- **What to produce**
How many lines in the records below hold the word "dimensions"? Answer with the number alone.

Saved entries
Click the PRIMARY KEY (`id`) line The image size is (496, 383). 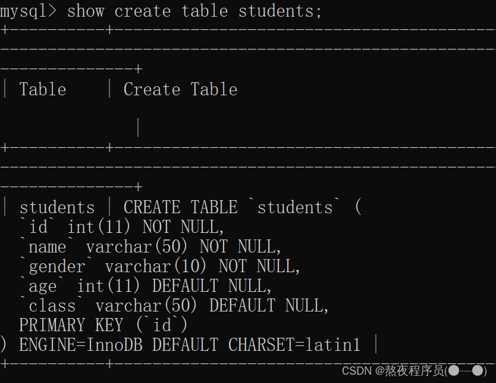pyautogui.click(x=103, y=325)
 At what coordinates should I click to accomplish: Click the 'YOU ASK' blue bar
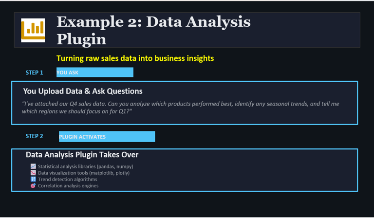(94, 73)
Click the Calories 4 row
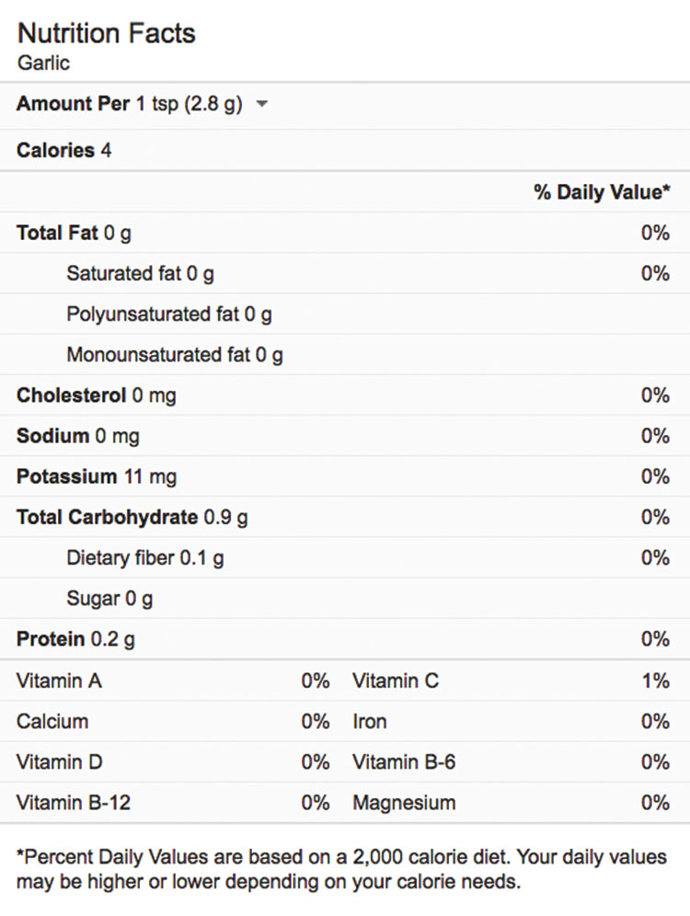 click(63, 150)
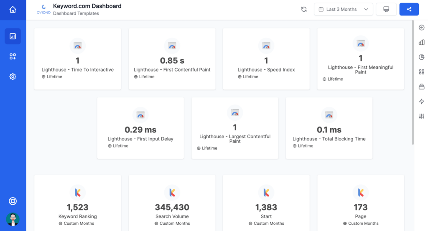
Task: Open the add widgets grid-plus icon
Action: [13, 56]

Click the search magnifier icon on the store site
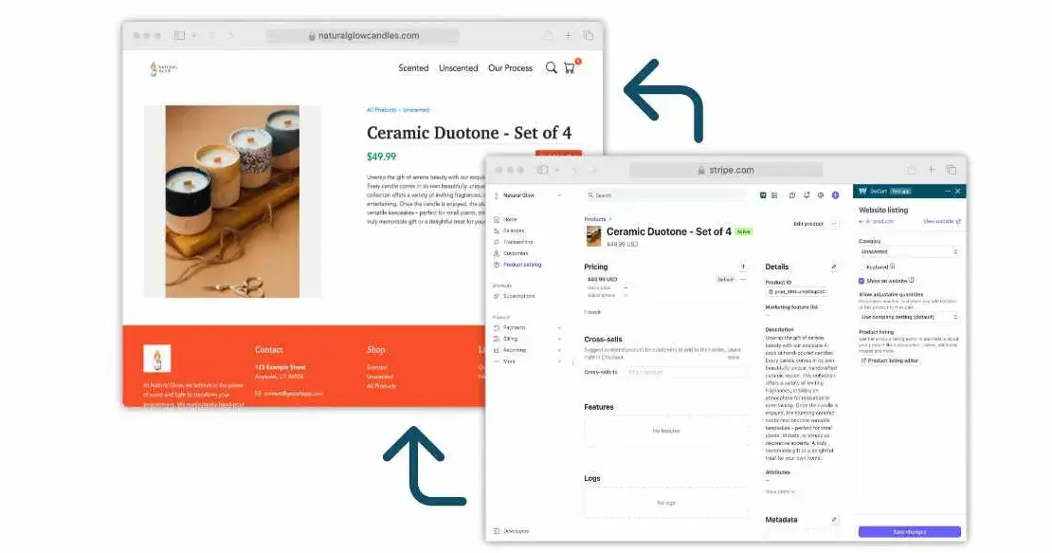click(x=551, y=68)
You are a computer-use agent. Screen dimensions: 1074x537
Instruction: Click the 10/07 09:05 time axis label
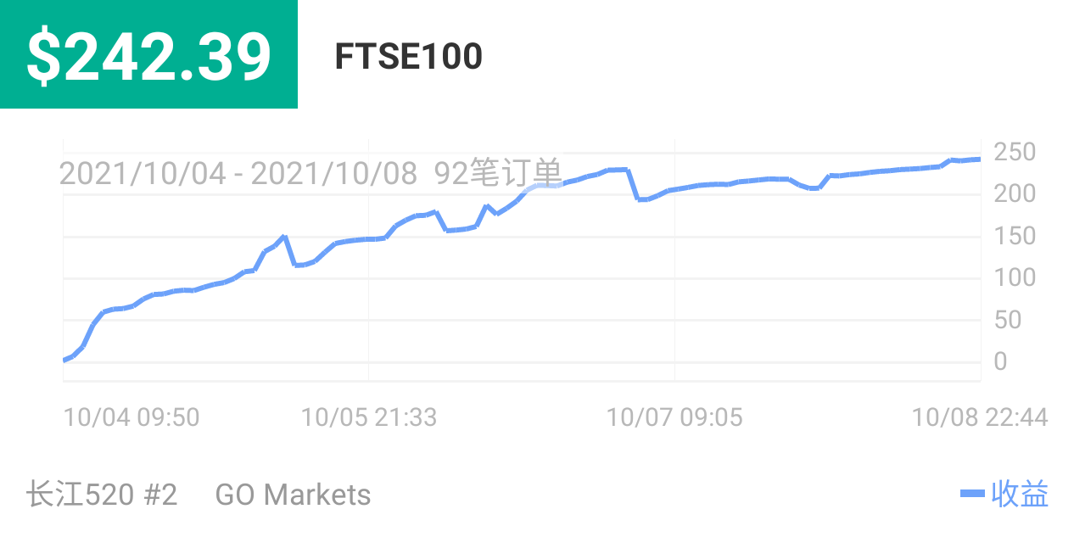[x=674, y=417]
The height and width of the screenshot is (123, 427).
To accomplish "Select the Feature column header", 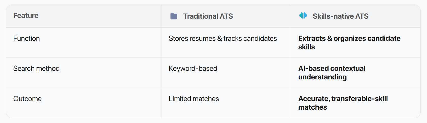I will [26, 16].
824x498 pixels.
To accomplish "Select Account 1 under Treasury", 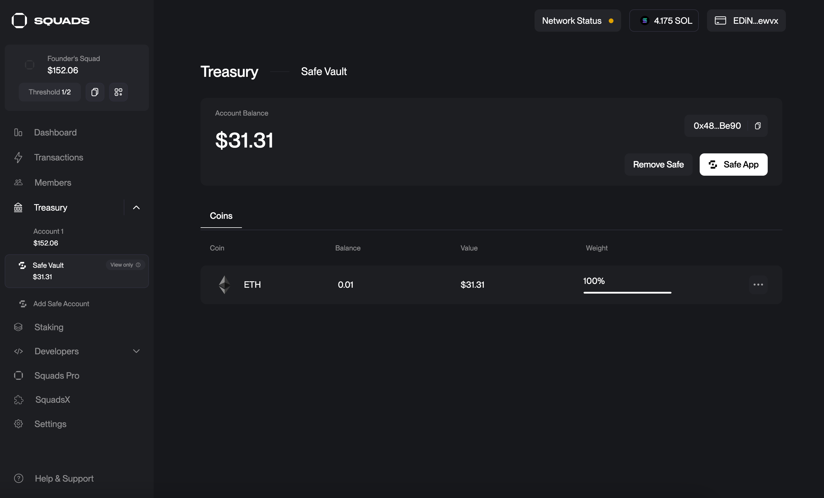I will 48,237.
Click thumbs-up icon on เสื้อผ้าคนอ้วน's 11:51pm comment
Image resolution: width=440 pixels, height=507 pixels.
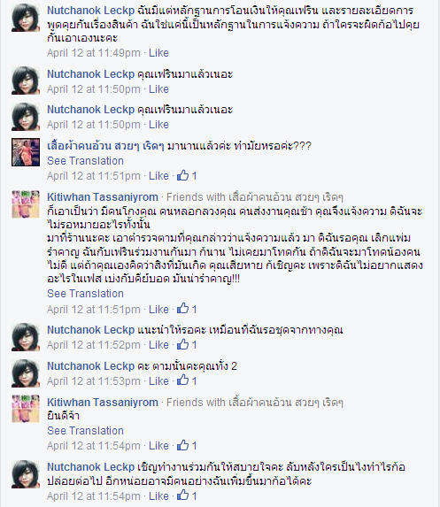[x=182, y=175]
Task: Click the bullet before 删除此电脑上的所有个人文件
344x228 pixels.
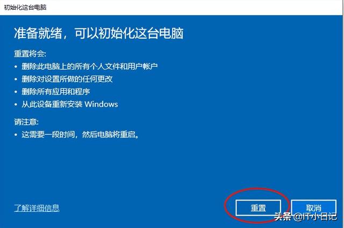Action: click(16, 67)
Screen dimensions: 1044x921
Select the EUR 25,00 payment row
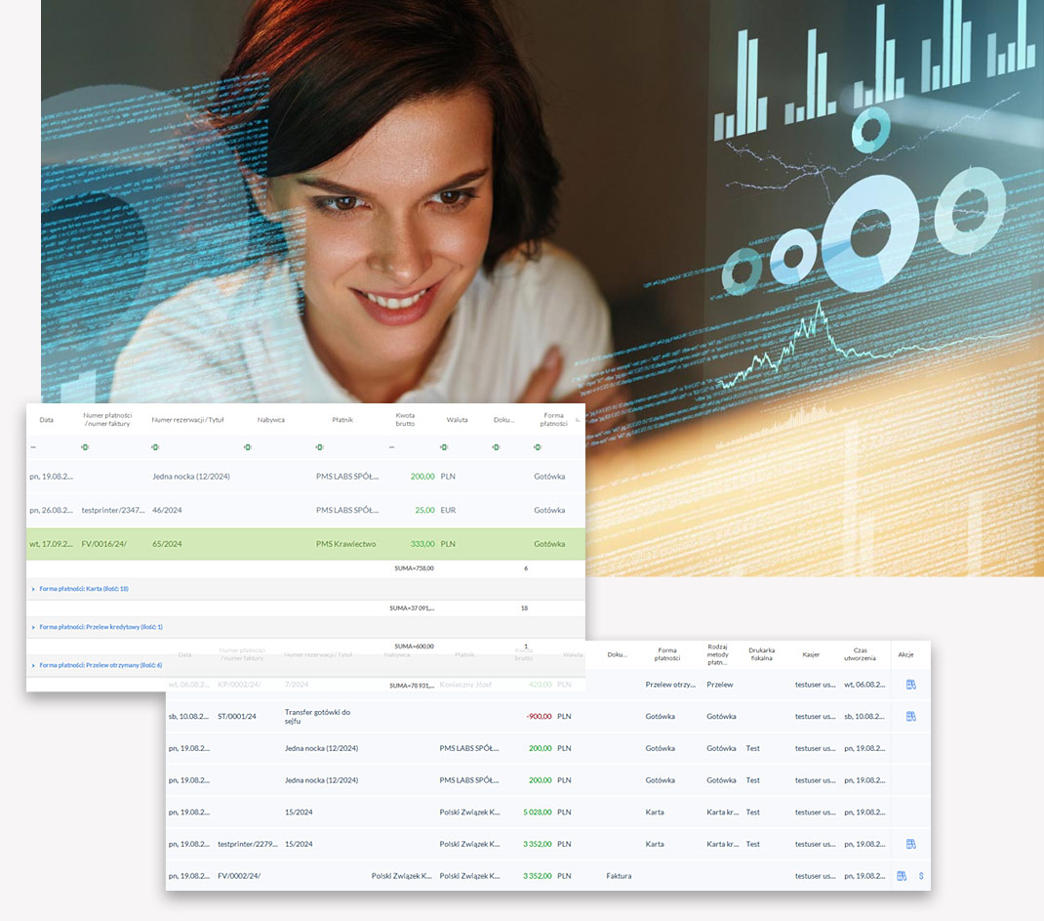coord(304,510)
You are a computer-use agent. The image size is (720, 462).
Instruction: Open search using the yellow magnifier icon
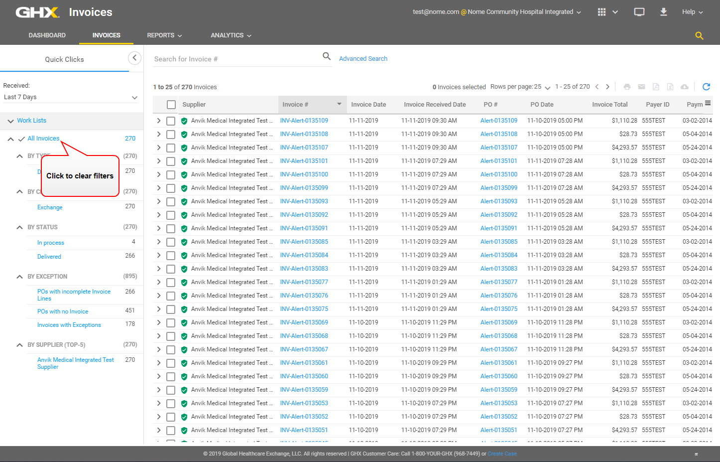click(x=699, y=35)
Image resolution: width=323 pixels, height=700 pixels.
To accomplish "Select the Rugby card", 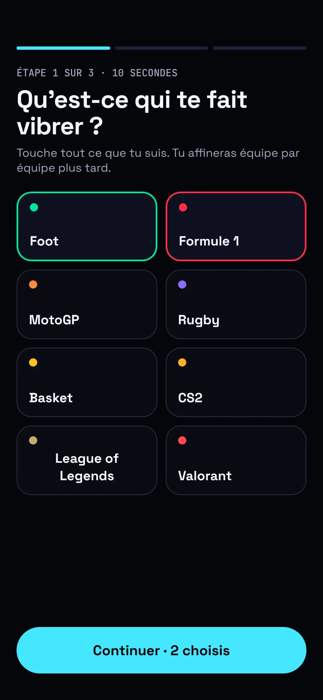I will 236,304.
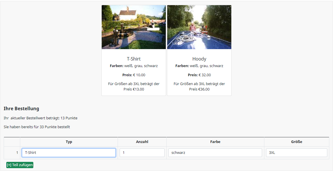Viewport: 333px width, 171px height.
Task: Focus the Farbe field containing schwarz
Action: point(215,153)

- **Reply**
2